Secondly, that the song was written about the Alfred Hitchcock thriller. It wasn’t. An article about Payne’s oddball first person murder ballad on the Nashville Scene website clears this up:

“The movie story came from my mother, and she was known to exaggerate at times,” says Myrtie Le Payne, Leon Payne’s daughter. Since both Payne and his wife were blind, their daughter did accompany them to movies and whisper descriptions of what was happening onscreen, but cinematic horrors were not the direct source for “Psycho.”

After years of people asking her about the song, Myrtie Le recently tracked down the true story. “Jackie White was my daddy’s steel guitar player,” she says. “He started working with him in 1968, and the song came out of a conversation they had one day.”

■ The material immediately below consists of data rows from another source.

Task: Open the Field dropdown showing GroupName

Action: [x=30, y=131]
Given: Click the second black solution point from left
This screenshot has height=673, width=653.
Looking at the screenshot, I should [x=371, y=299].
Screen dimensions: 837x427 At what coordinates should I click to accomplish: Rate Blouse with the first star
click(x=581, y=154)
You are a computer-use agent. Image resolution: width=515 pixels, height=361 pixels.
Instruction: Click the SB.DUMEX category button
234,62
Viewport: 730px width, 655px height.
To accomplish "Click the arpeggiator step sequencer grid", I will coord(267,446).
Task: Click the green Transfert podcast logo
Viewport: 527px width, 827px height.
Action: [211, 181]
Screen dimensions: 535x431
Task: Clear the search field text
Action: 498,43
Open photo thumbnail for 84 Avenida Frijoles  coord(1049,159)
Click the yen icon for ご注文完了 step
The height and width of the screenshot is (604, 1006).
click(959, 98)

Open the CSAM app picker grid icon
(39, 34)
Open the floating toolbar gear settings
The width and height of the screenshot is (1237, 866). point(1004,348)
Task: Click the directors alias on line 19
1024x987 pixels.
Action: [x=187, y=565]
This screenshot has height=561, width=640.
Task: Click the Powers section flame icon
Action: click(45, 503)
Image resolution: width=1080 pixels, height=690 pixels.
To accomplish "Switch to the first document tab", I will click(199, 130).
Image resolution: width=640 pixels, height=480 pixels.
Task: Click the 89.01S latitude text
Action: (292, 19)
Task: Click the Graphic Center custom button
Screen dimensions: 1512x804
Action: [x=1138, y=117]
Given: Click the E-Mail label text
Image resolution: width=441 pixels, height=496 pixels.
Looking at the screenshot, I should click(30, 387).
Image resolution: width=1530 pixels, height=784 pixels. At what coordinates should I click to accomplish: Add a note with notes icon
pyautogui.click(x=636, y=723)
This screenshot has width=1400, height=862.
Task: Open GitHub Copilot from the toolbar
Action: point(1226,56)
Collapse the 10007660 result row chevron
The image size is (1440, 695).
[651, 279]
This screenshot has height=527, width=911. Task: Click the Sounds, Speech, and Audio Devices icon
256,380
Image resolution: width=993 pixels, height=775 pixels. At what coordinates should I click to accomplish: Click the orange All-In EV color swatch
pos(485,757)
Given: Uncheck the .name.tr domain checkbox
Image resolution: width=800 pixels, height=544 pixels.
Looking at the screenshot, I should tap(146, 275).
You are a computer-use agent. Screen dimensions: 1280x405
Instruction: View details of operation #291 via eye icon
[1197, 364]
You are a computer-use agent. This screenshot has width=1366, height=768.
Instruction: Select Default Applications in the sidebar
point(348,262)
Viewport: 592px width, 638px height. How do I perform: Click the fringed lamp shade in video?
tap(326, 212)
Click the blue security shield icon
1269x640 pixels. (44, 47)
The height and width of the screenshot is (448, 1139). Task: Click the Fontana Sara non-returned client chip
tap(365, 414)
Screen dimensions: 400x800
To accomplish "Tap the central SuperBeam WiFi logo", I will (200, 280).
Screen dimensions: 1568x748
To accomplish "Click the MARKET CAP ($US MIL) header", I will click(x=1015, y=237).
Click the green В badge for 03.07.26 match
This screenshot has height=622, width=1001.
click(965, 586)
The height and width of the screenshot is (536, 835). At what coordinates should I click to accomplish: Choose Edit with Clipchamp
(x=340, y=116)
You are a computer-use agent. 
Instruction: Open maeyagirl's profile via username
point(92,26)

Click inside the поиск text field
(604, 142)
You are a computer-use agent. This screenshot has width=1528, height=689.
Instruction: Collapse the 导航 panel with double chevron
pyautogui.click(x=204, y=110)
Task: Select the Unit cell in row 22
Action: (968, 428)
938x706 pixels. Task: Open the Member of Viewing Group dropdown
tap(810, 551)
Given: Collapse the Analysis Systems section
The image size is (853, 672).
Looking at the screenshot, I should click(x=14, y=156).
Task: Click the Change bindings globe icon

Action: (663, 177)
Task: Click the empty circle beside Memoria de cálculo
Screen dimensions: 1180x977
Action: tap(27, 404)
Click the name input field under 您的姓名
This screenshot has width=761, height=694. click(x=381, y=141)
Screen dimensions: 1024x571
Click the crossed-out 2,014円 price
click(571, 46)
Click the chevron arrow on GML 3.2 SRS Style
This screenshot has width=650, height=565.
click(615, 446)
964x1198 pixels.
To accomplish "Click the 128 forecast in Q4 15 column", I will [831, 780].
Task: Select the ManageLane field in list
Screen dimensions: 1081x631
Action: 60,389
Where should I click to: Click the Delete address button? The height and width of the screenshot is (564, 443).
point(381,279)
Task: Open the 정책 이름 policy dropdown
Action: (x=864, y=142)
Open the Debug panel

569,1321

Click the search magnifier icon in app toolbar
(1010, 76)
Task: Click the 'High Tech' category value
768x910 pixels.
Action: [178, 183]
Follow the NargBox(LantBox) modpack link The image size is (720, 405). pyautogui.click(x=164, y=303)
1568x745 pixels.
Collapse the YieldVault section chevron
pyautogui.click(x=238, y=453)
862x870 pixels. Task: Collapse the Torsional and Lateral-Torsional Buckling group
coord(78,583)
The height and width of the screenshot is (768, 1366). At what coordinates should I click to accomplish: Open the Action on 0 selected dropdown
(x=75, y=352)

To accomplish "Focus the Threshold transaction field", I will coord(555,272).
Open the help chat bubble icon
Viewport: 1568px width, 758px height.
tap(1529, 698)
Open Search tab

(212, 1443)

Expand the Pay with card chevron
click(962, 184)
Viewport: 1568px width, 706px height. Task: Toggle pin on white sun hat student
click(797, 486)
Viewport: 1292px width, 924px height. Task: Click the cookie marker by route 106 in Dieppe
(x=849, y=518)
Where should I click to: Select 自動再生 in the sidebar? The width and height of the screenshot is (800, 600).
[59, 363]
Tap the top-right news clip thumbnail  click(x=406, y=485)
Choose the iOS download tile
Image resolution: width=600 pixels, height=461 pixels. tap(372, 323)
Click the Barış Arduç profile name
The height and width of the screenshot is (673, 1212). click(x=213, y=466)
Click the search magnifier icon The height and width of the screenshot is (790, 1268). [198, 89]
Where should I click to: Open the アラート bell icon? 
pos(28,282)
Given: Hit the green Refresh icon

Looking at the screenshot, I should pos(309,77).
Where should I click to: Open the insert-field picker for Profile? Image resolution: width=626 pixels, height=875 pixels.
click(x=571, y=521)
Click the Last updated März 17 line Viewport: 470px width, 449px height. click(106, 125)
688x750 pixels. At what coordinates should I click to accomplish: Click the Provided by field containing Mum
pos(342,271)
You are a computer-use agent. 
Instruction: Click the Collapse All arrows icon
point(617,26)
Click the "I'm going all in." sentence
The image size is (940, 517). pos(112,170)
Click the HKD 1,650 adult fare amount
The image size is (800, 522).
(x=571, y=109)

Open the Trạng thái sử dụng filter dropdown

According to the story related by White, in the spring of 1968, he and Leon Payne were discussing the Richard Speck murders. Speck murdered eight student nurses in Chicago in July 1966 and was convicted and sentenced to death the following year. Being a history buff, Payne was familiar with the cases of many notorious mass killers, and the discussion soon turned to other famous cases — Charles Whitman, Ed Gein, Mary Bell and Albert Fish. That conversation directly inspired the song, and Payne immortalized White’s contribution by naming the boyfriend killed in the first verse after him, along with working in references to some of the murderers they had discussed in lines like, “Can Mary fry some fish, Mama?”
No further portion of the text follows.